I just cleaned mine last week, line and dryer both, and got about the same amount of lint I would get from the lint trap after running a load of towels. I do mine two or three times a year. I wonder if the fires are from people that never clean their vent lines.

The ones that I’m familiar with go just above the concrete line, so it’s only thru wood and drywall. That part is a metal tube. The flex hooks onto that and then to the back of the dryer. That way you can just pop off the flex and clean that while you are inside and you don’t need any kind of long handled brush. Basically, you can clear the whole line from the comfort of your house.

This is the only one I really don’t like. I like the fluffy towels for showering. I do think clothing is stiff when air dried, but that works itself out pretty quick.

Interesting, I’ve never heard of a set up like that before. Then again, I don’t usually look at my friends dryer setups too often, it’s possible they are more common than I thought. :grinning:

The energy efficient part surprises me. It seems dehumidifying would be a longer process than heat.

It used to have one of those inside venting contraptions, where you connect the hose to a container with water that is supposed to catch the lint. I assume it still does , but I don’t actually know.

There isn’t any wood and drywall - even the part of the basement that is above ground has concrete walls. And in this particular one, there aren’t any windows on the side of the building with the water line to put the vent hose through.

Longer yes, but it’s using a lot less power. If a vented electric dryer uses 2,500 watts and a cycle takes one hour that’s 2.5 kWh. A heat pump dryer may only use 750 watts and even if it takes twice as long, that’s still only 1.5 kWh. Plus you’re not sucking conditioned air from the room and blowing it outside

I forget, you’re in NY, right? We live in Manhattan, and about 20 years ago we bought the apartment next door to us and combined them, allowing us room for a washer/dryer to be installed and we had to do a lot of refiguring the layout to get the dryer by a window so we could vent it outside. We are on the top floor so we really didn’t need any extra heat from the dryer. It was a whole big deal at that time.
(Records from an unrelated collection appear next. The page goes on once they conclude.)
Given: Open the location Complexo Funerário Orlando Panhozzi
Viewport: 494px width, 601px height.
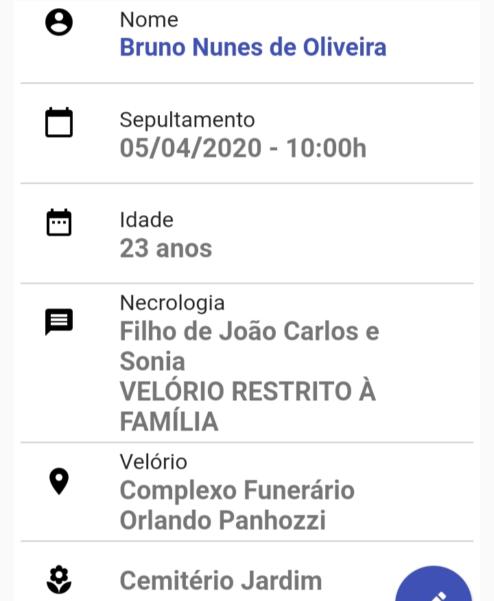Looking at the screenshot, I should (x=237, y=505).
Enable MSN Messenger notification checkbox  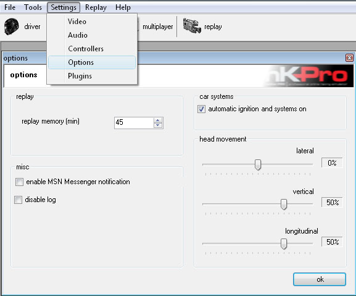[x=19, y=182]
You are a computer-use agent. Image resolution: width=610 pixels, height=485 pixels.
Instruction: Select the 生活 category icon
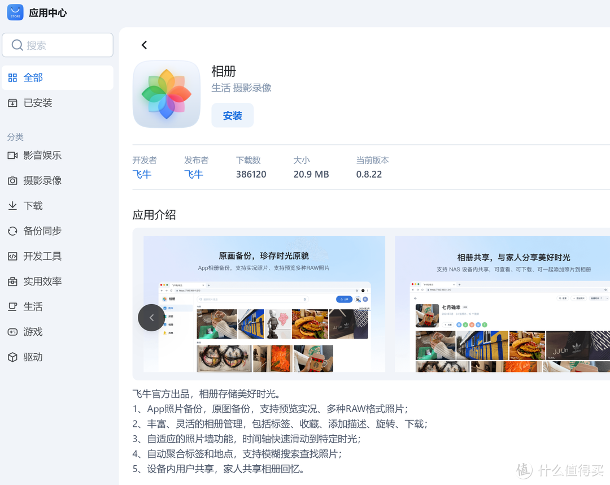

Now I’m wondering if the old washer/dryer setups in the basement back then didn’t work with inside venting. They probably did because it was always hot down there, even with a ceiling fan going. They finally took them out about ten years ago, every apartment now has in unit washer/dryers.
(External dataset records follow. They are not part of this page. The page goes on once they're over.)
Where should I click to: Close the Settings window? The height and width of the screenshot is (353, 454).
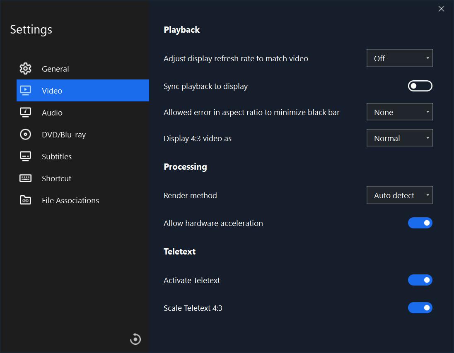(x=441, y=9)
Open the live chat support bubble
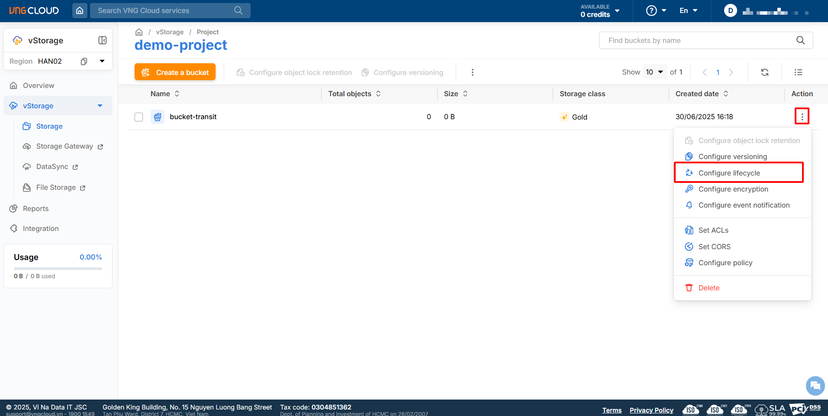828x416 pixels. click(x=815, y=385)
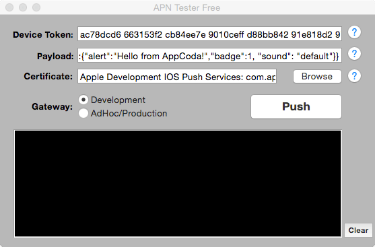Open help for Device Token field
This screenshot has height=247, width=375.
(x=354, y=32)
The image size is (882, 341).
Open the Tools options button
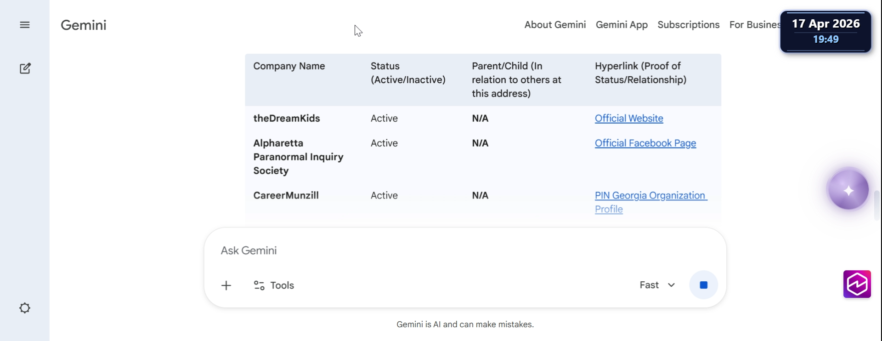pyautogui.click(x=274, y=285)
Interesting. I’m going to have to take a look at my dryer now and see what it says.

Yes, NYC but not Manhattan. And I just realized, my mother’s 2 family house doesn’t have any windows on the side of the building with the water lines and the kitchens and bathrooms. The bathrooms have windows into an old shaft of some kind ( air? Dumbwaiter? I don’t know) and the kitchen windows are on a different wall ( which couldn’t have a window in the basement, as there is a patio there). So the only way to have the washer and dryer near each other without major work was to have the dryer vent indoors.

I kind of wondered if the older brick type of buildings didn’t all have inside venting when they were built. Probably easier than leaving/making an outside hole thru the bricks for venting every apartment in the building. Or even just for basement laundry rooms. The extra heat was probably welcome back in the olden days once it got cooler.

Probably not - because most older, brick type rental buildings in NYC don’t/didn’t even allow washers or dryers in the apartments. My son is in the process of buying into a limited equity co-op that even now does not allow washers/dryers in the apts. Newer buildings are different - my son’s current apartment has a washer and dryer, but the building was built in 2019.

…never had dryers in the first place. They didn’t start to come on the market until the 1950s, and condenser/heat pump dryers didn’t show up until decades later. In my home growing up (1927) and my current apartment (1914) they just punched out a pane of glass (or more) in a basement window and replaced it with a piece of sheet metal to run the vent(s) through. No idea when that was done though.

Duh, of course not, what was I thinking. I guess I have to knock off the day drinking!

Yes, some gas dryers, and gas stoves, use propane. Mine do.